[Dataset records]
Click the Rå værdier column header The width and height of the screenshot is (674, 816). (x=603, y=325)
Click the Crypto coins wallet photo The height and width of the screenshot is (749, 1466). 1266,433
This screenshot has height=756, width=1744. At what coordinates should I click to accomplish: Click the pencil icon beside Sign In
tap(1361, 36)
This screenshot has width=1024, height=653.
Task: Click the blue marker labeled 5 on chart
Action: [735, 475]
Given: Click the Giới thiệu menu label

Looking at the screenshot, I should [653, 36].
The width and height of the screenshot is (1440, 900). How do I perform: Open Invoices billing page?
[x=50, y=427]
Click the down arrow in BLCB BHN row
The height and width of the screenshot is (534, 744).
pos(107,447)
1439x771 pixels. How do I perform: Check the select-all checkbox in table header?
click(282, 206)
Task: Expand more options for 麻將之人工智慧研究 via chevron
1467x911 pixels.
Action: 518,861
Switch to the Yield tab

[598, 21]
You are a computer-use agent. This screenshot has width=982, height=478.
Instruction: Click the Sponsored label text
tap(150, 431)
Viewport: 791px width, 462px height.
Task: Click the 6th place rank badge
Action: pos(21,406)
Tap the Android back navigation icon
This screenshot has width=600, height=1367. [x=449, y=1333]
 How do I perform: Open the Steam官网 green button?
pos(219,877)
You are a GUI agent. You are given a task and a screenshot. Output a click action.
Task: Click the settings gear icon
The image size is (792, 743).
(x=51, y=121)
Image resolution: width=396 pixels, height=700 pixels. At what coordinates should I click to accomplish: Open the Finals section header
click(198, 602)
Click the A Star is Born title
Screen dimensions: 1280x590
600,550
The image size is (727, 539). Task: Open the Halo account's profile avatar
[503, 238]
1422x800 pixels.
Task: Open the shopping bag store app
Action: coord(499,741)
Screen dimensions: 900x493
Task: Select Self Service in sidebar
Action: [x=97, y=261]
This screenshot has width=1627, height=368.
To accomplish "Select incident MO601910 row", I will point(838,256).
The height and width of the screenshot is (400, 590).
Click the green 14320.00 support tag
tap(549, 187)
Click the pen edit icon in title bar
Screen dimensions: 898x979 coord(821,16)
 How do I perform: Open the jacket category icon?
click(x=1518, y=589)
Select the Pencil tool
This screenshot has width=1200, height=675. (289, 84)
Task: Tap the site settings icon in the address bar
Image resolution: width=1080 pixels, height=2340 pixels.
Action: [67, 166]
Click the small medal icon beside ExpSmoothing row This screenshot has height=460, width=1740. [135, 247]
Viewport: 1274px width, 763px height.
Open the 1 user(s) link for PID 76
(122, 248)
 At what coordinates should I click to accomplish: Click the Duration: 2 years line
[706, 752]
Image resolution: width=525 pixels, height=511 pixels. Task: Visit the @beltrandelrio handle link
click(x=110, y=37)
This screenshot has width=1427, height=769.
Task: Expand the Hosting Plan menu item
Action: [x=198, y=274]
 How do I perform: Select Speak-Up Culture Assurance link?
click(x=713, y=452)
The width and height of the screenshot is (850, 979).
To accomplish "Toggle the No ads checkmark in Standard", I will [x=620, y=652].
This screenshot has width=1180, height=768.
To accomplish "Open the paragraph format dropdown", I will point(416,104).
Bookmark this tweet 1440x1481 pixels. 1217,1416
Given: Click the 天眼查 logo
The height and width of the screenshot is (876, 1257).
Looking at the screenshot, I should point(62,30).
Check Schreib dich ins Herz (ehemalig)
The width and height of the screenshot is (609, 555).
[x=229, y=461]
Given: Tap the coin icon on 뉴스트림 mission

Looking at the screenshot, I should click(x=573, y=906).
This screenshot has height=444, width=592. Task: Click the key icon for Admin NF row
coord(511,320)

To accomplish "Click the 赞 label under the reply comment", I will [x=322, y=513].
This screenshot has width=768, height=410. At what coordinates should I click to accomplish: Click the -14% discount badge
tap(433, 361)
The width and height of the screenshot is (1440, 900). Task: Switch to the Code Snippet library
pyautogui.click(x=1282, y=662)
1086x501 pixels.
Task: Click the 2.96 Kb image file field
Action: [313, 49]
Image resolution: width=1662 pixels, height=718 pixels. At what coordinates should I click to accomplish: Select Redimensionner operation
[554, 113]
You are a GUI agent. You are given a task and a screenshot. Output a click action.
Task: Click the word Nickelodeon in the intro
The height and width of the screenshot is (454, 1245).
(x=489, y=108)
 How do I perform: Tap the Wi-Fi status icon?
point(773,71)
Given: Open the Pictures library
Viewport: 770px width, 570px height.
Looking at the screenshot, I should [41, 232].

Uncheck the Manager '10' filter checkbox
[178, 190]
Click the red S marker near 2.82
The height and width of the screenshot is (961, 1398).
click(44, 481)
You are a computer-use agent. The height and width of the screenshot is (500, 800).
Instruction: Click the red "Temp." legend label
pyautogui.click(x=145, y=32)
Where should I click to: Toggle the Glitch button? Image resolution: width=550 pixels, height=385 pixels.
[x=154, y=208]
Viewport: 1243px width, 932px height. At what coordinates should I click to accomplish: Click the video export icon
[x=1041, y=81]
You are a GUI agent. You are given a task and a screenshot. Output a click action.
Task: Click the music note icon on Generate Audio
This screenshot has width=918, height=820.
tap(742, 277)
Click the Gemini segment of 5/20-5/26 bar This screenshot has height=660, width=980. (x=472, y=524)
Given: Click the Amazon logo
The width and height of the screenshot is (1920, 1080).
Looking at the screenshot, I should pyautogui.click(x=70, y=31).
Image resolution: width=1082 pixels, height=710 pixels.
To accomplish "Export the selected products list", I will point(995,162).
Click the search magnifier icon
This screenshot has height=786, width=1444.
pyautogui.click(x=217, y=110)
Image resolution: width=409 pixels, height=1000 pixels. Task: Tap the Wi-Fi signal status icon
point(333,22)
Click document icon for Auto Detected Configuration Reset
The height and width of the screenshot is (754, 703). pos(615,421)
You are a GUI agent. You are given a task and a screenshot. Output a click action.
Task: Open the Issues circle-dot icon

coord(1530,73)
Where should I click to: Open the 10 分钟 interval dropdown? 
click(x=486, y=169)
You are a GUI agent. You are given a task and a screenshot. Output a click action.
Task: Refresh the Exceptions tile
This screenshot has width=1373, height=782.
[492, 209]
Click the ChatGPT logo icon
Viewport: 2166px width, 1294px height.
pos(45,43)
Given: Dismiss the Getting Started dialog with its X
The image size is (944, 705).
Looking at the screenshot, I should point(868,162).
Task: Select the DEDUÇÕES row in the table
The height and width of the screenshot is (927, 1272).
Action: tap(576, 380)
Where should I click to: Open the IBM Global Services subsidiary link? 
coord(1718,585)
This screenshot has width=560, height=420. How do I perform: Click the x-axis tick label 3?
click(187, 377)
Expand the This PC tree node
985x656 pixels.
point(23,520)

**Work request**
After reading through the records, retype all of them exactly.

**Solution to this task**
Click the Rå værdier column header The width and height of the screenshot is (674, 816). (x=603, y=325)
Click the Crypto coins wallet photo The height and width of the screenshot is (749, 1466). 1266,433
This screenshot has height=756, width=1744. At what coordinates should I click to accomplish: Click the pencil icon beside Sign In
tap(1361, 36)
This screenshot has width=1024, height=653.
Task: Click the blue marker labeled 5 on chart
Action: [735, 475]
Given: Click the Giới thiệu menu label

Looking at the screenshot, I should [653, 36].
The width and height of the screenshot is (1440, 900). How do I perform: Open Invoices billing page?
[x=50, y=427]
Click the down arrow in BLCB BHN row
The height and width of the screenshot is (534, 744).
pos(107,447)
1439x771 pixels. How do I perform: Check the select-all checkbox in table header?
click(282, 206)
Task: Expand more options for 麻將之人工智慧研究 via chevron
1467x911 pixels.
Action: 518,861
Switch to the Yield tab

[598, 21]
You are a computer-use agent. This screenshot has width=982, height=478.
Instruction: Click the Sponsored label text
tap(150, 431)
Viewport: 791px width, 462px height.
Task: Click the 6th place rank badge
Action: pos(21,406)
Tap the Android back navigation icon
This screenshot has width=600, height=1367. [x=449, y=1333]
 How do I perform: Open the Steam官网 green button?
pos(219,877)
You are a GUI agent. You are given a task and a screenshot. Output a click action.
Task: Click the settings gear icon
The image size is (792, 743).
(x=51, y=121)
Image resolution: width=396 pixels, height=700 pixels. At what coordinates should I click to accomplish: Open the Finals section header
click(198, 602)
Click the A Star is Born title
Screen dimensions: 1280x590
600,550
The image size is (727, 539). Task: Open the Halo account's profile avatar
[503, 238]
1422x800 pixels.
Task: Open the shopping bag store app
Action: coord(499,741)
Screen dimensions: 900x493
Task: Select Self Service in sidebar
Action: [x=97, y=261]
This screenshot has width=1627, height=368.
To accomplish "Select incident MO601910 row", I will point(838,256).
The height and width of the screenshot is (400, 590).
Click the green 14320.00 support tag
tap(549, 187)
Click the pen edit icon in title bar
Screen dimensions: 898x979 coord(821,16)
 How do I perform: Open the jacket category icon?
click(x=1518, y=589)
Select the Pencil tool
This screenshot has width=1200, height=675. (289, 84)
Task: Tap the site settings icon in the address bar
Image resolution: width=1080 pixels, height=2340 pixels.
Action: [67, 166]
Click the small medal icon beside ExpSmoothing row This screenshot has height=460, width=1740. [135, 247]
Viewport: 1274px width, 763px height.
Open the 1 user(s) link for PID 76
(122, 248)
 At what coordinates should I click to accomplish: Click the Duration: 2 years line
[706, 752]
Image resolution: width=525 pixels, height=511 pixels. Task: Visit the @beltrandelrio handle link
click(x=110, y=37)
This screenshot has width=1427, height=769.
Task: Expand the Hosting Plan menu item
Action: [x=198, y=274]
 How do I perform: Select Speak-Up Culture Assurance link?
click(x=713, y=452)
The width and height of the screenshot is (850, 979).
To accomplish "Toggle the No ads checkmark in Standard", I will [x=620, y=652].
This screenshot has width=1180, height=768.
To accomplish "Open the paragraph format dropdown", I will point(416,104).
Bookmark this tweet 1440x1481 pixels. 1217,1416
Given: Click the 天眼查 logo
The height and width of the screenshot is (876, 1257).
Looking at the screenshot, I should point(62,30).
Check Schreib dich ins Herz (ehemalig)
The width and height of the screenshot is (609, 555).
[x=229, y=461]
Given: Tap the coin icon on 뉴스트림 mission

Looking at the screenshot, I should click(x=573, y=906).
This screenshot has height=444, width=592. Task: Click the key icon for Admin NF row
coord(511,320)

To accomplish "Click the 赞 label under the reply comment", I will [x=322, y=513].
This screenshot has width=768, height=410. At what coordinates should I click to accomplish: Click the -14% discount badge
tap(433, 361)
The width and height of the screenshot is (1440, 900). Task: Switch to the Code Snippet library
pyautogui.click(x=1282, y=662)
1086x501 pixels.
Task: Click the 2.96 Kb image file field
Action: [313, 49]
Image resolution: width=1662 pixels, height=718 pixels. At what coordinates should I click to accomplish: Select Redimensionner operation
[554, 113]
You are a GUI agent. You are given a task and a screenshot. Output a click action.
Task: Click the word Nickelodeon in the intro
The height and width of the screenshot is (454, 1245).
(x=489, y=108)
 How do I perform: Tap the Wi-Fi status icon?
point(773,71)
Given: Open the Pictures library
Viewport: 770px width, 570px height.
Looking at the screenshot, I should [41, 232].

Uncheck the Manager '10' filter checkbox
[178, 190]
Click the red S marker near 2.82
The height and width of the screenshot is (961, 1398).
click(44, 481)
You are a computer-use agent. The height and width of the screenshot is (500, 800).
Instruction: Click the red "Temp." legend label
pyautogui.click(x=145, y=32)
Where should I click to: Toggle the Glitch button? Image resolution: width=550 pixels, height=385 pixels.
[x=154, y=208]
Viewport: 1243px width, 932px height. At what coordinates should I click to accomplish: Click the video export icon
[x=1041, y=81]
You are a GUI agent. You are given a task and a screenshot. Output a click action.
Task: Click the music note icon on Generate Audio
This screenshot has width=918, height=820.
tap(742, 277)
Click the Gemini segment of 5/20-5/26 bar This screenshot has height=660, width=980. (x=472, y=524)
Given: Click the Amazon logo
The width and height of the screenshot is (1920, 1080).
Looking at the screenshot, I should pyautogui.click(x=70, y=31).
Image resolution: width=1082 pixels, height=710 pixels.
To accomplish "Export the selected products list", I will point(995,162).
Click the search magnifier icon
This screenshot has height=786, width=1444.
pyautogui.click(x=217, y=110)
Image resolution: width=409 pixels, height=1000 pixels. Task: Tap the Wi-Fi signal status icon
point(333,22)
Click document icon for Auto Detected Configuration Reset
The height and width of the screenshot is (754, 703). pos(615,421)
You are a GUI agent. You are given a task and a screenshot. Output a click action.
Task: Open the Issues circle-dot icon

coord(1530,73)
Where should I click to: Open the 10 分钟 interval dropdown? 
click(x=486, y=169)
You are a GUI agent. You are given a task and a screenshot. Output a click action.
Task: Refresh the Exceptions tile
This screenshot has width=1373, height=782.
[492, 209]
Click the ChatGPT logo icon
Viewport: 2166px width, 1294px height.
pos(45,43)
Given: Dismiss the Getting Started dialog with its X
The image size is (944, 705).
Looking at the screenshot, I should point(868,162).
Task: Select the DEDUÇÕES row in the table
The height and width of the screenshot is (927, 1272).
Action: tap(576, 380)
Where should I click to: Open the IBM Global Services subsidiary link? 
coord(1718,585)
This screenshot has width=560, height=420. How do I perform: Click the x-axis tick label 3?
click(187, 377)
Expand the This PC tree node
985x656 pixels.
point(23,520)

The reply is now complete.